[EXCERPT PROVIDED start]

Endmember contributions from mixed DOM standards have been successfully resolved using size-exclusion chromatography (SEC; Hur et al., 2006). However, SEC requires high ionic strengths (∼0.1 M) that do not reflect most natural waters, and can misrepresent the size distribution of DOM through non-size exclusion interactions and the shearing of large particles (Podzimek, 2011). Further, the extremely low pH required to extract fulvic and humic acids can cause irreversible changes in the properties of fresh allochthonous DOM (Cuss et al., 2014). On the other hand, the shear forces in asymmetrical flow field flow fractionation (AF4) are much lower, and the pH and ionic strength of its carrier fluid can be adjusted to match physicochemical conditions similar to natural waters. Separation using AF4 has proven useful for characterizing DOM sources based on their size properties (Baalousha and Lead, 2007; Guéguen and Cuss, 2011; Pifer and Fairey, 2012; Cuss and Guéguen, 2013; Stolpe et al., 2014). The size and optical properties of DOM measured using AF4 with offline fluorescence have also been used as a tracer of delayed mixing across a large boreal river (Xue J.-P. et al., 2022); however, no studies have yet determined whether the size and optical properties of DOM can be used to determine the relative contributions of DOC from endmembers in mixtures of natural riverine DOM and leaf leachates.
In this study, endmember mixing experiments were conducted using different proportions of DOM collected from balsam and willow leaf leachates, and from a river, to determine whether their contributions to the overall DOC concentration could be determined using their size and optical properties. Absorbance and fluorescence measurements were combined with molecular mass distributions measured using AF4, to provide a thorough and fine-grained assessment of endmember contributions and resolvability. Fractograms were deconvoluted into distinct underlying peaks, and PARAFAC was used to separate EEMs into independent fluorescent components.

[EXCERPT PROVIDED end]

In the passage on separating dissolved organic matter, write out word for word everything from "In this study, endmember" down to "independent fluorescent components.".

[RECORDED INFORMATION start]

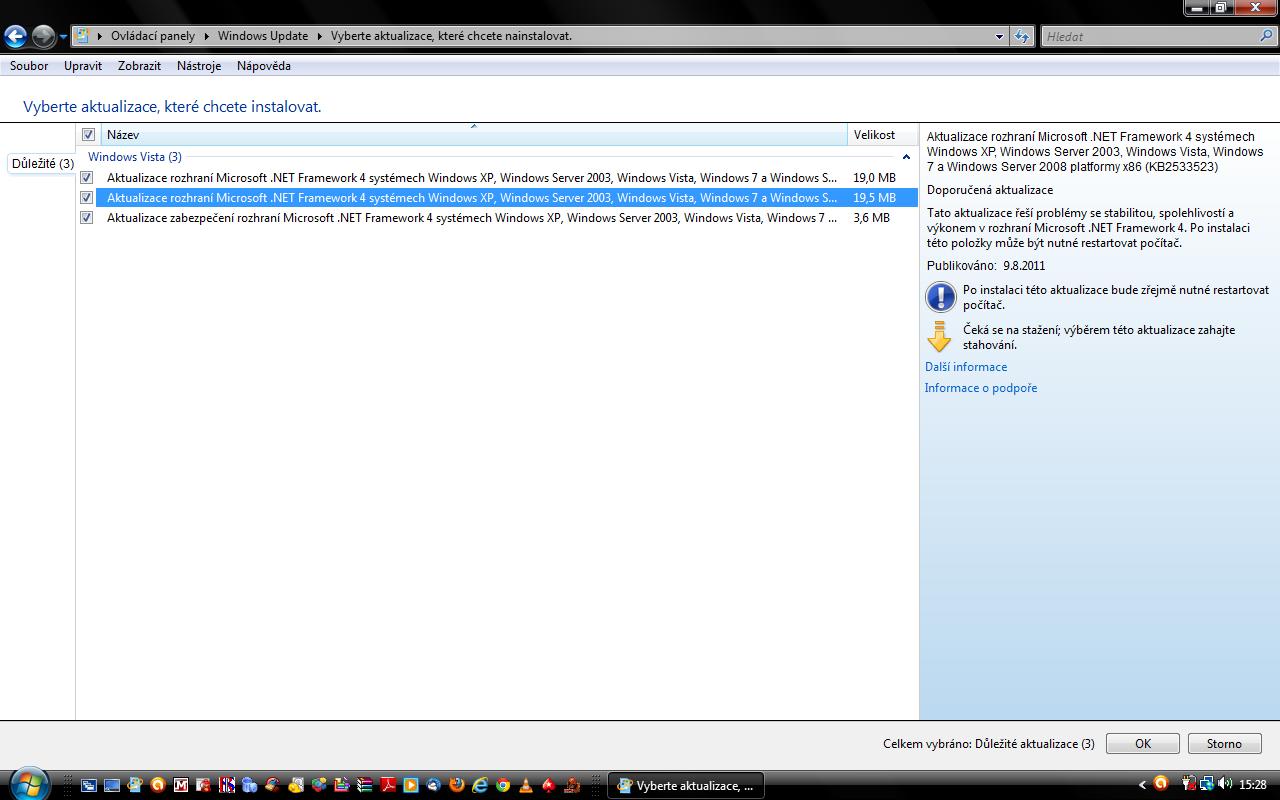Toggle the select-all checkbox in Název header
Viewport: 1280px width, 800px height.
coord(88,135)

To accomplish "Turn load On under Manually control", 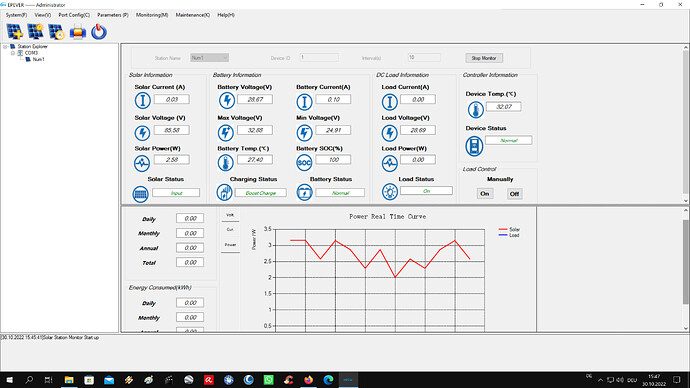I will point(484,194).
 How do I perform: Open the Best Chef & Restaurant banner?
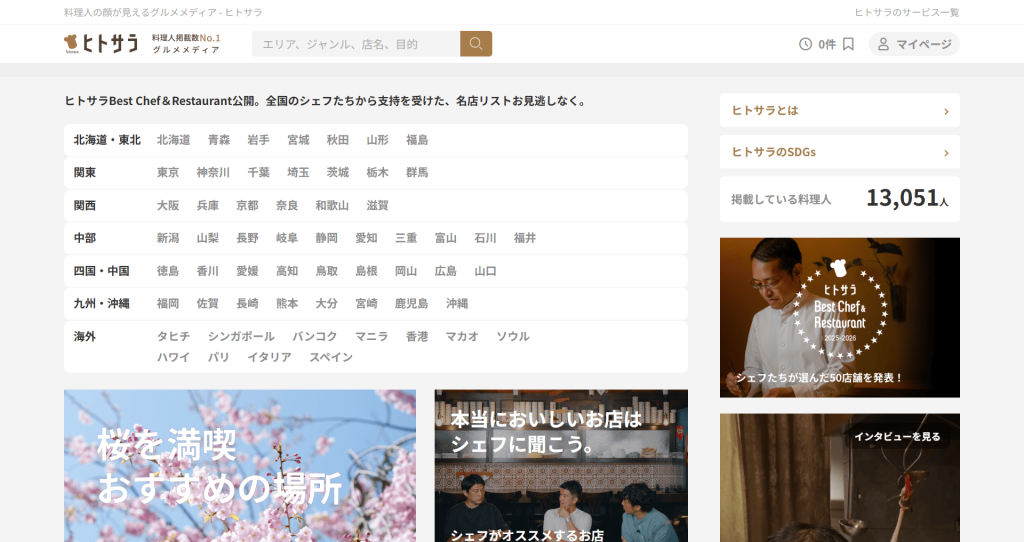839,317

[RECORDED INFORMATION end]
[RECORDED INFORMATION start]

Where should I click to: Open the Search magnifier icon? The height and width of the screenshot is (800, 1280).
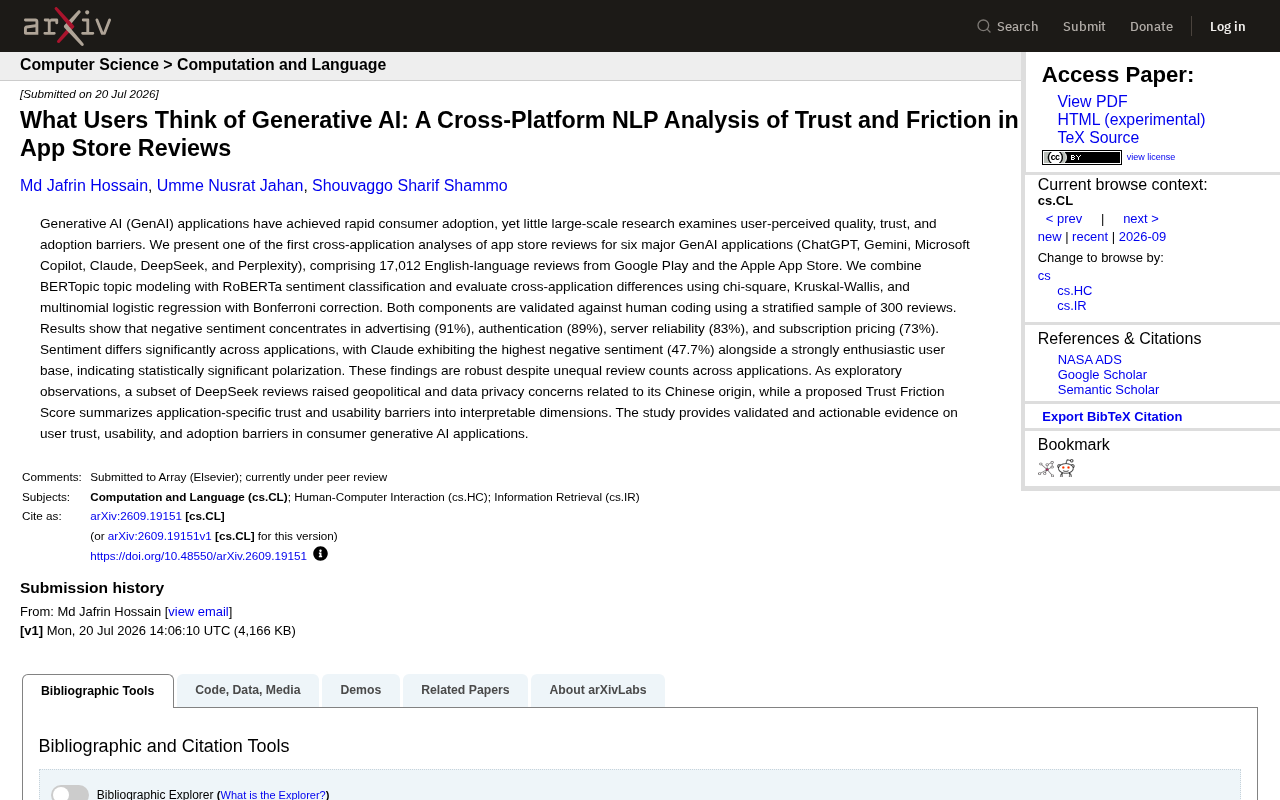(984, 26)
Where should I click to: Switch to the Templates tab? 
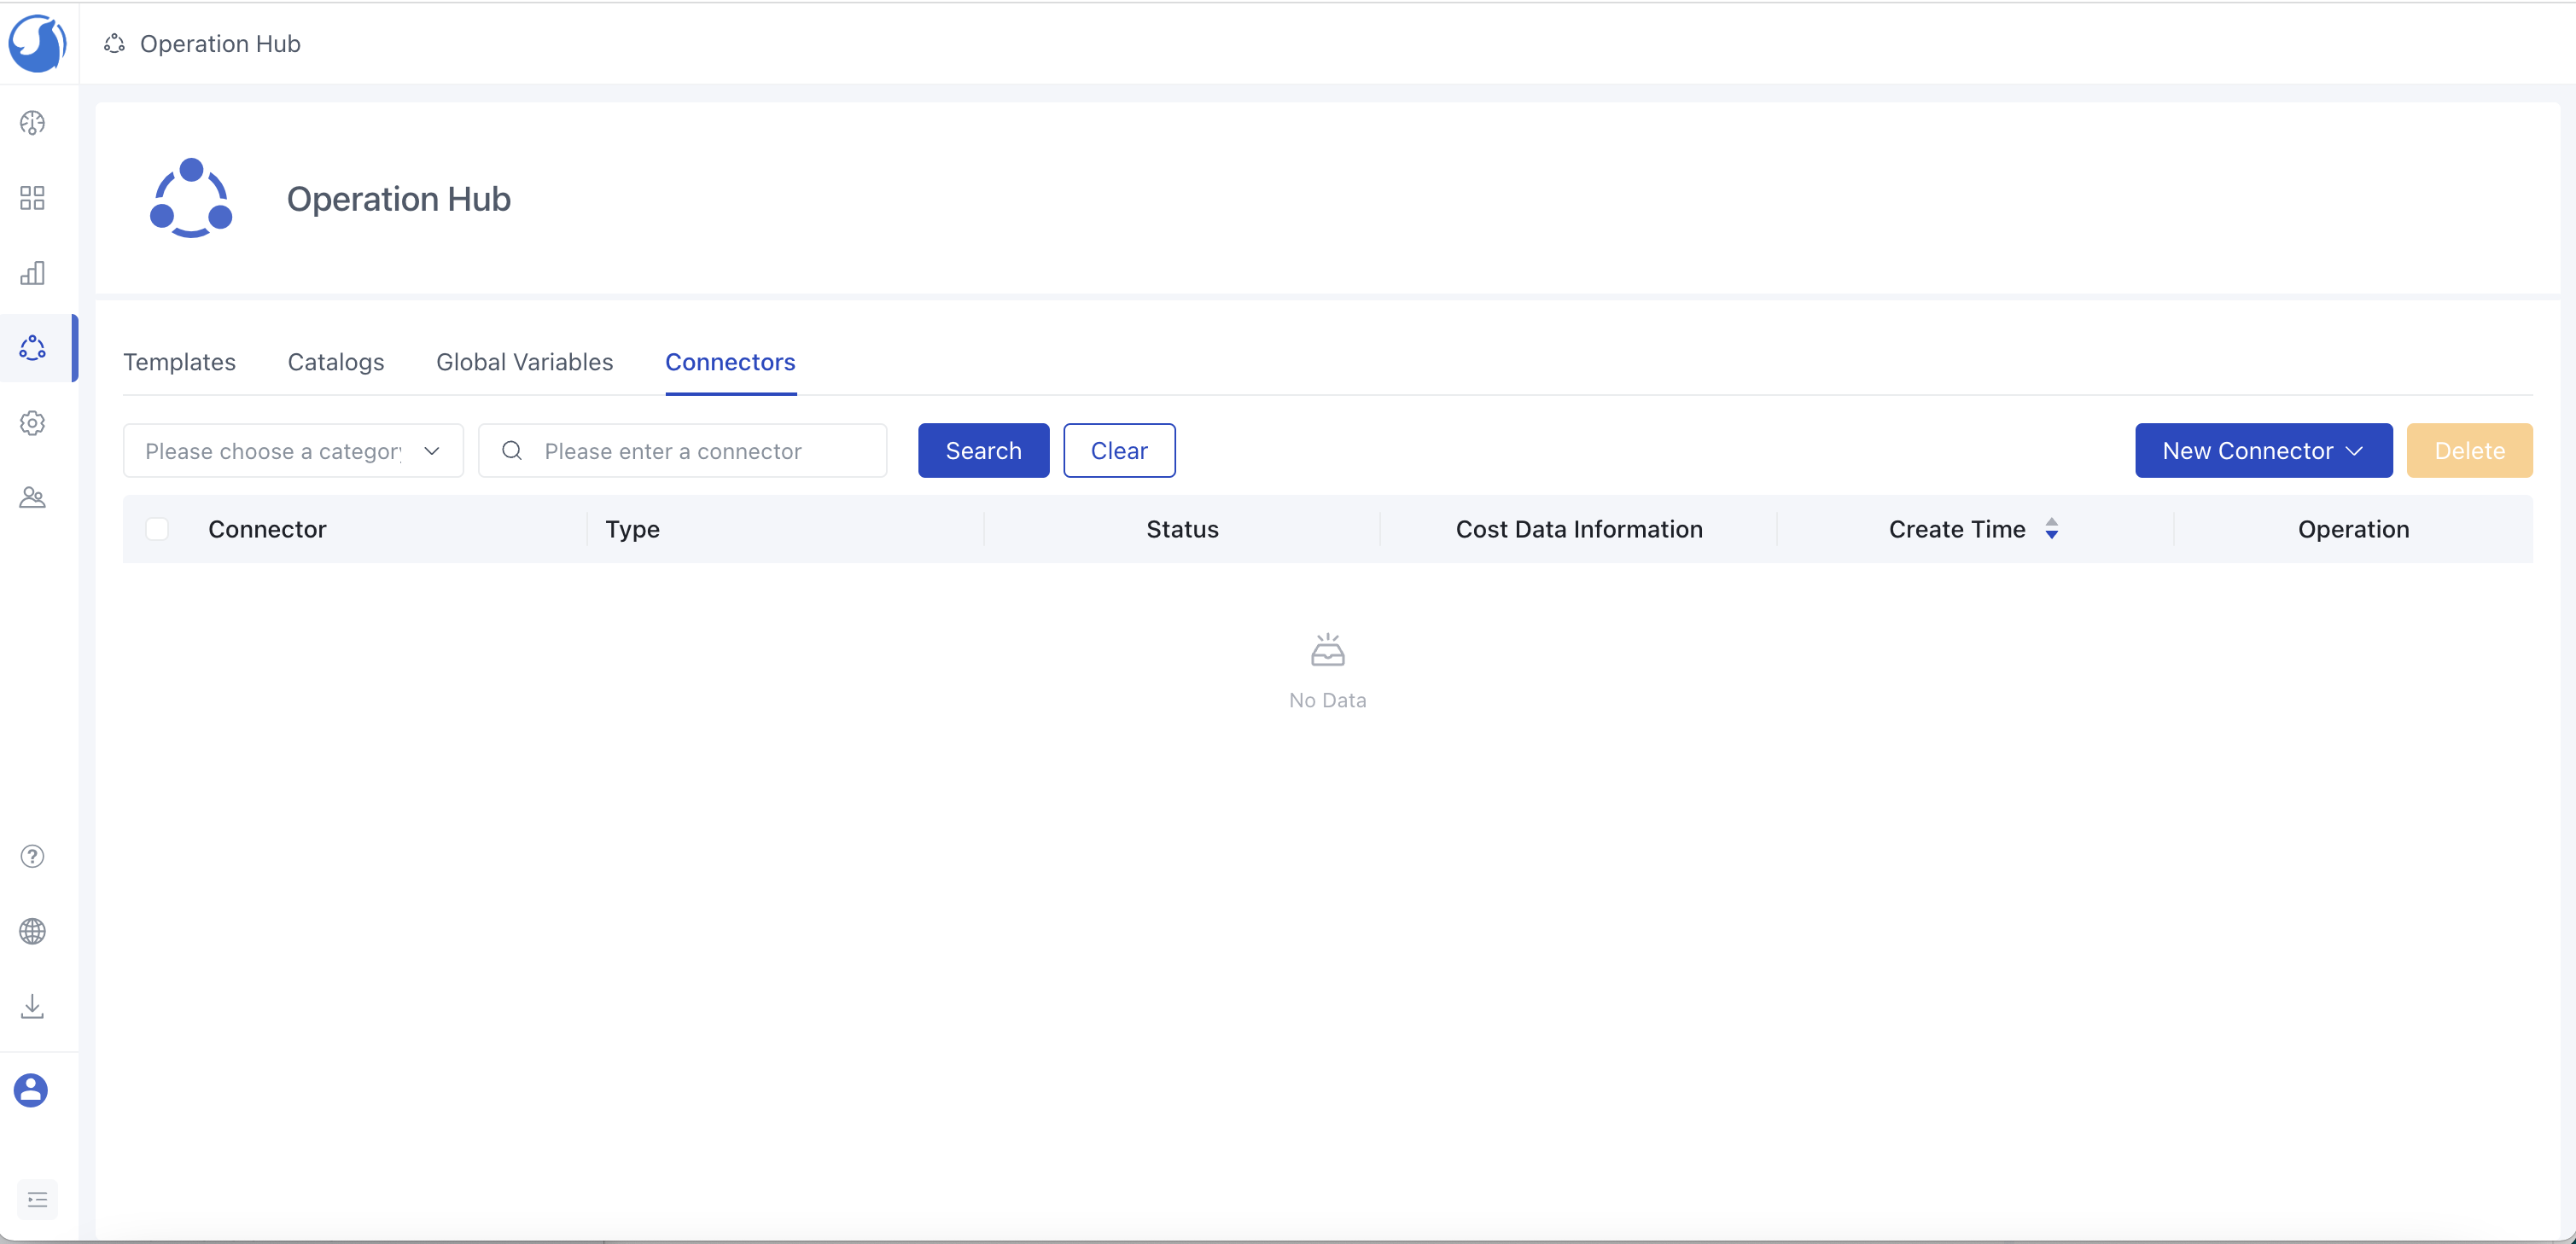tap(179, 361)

[RECORDED INFORMATION end]

- EXPECTED OUTPUT:
In this study, endmember mixing experiments were conducted using different proportions of DOM collected from balsam and willow leaf leachates, and from a river, to determine whether their contributions to the overall DOC concentration could be determined using their size and optical properties. Absorbance and fluorescence measurements were combined with molecular mass distributions measured using AF4, to provide a thorough and fine-grained assessment of endmember contributions and resolvability. Fractograms were deconvoluted into distinct underlying peaks, and PARAFAC was used to separate EEMs into independent fluorescent components.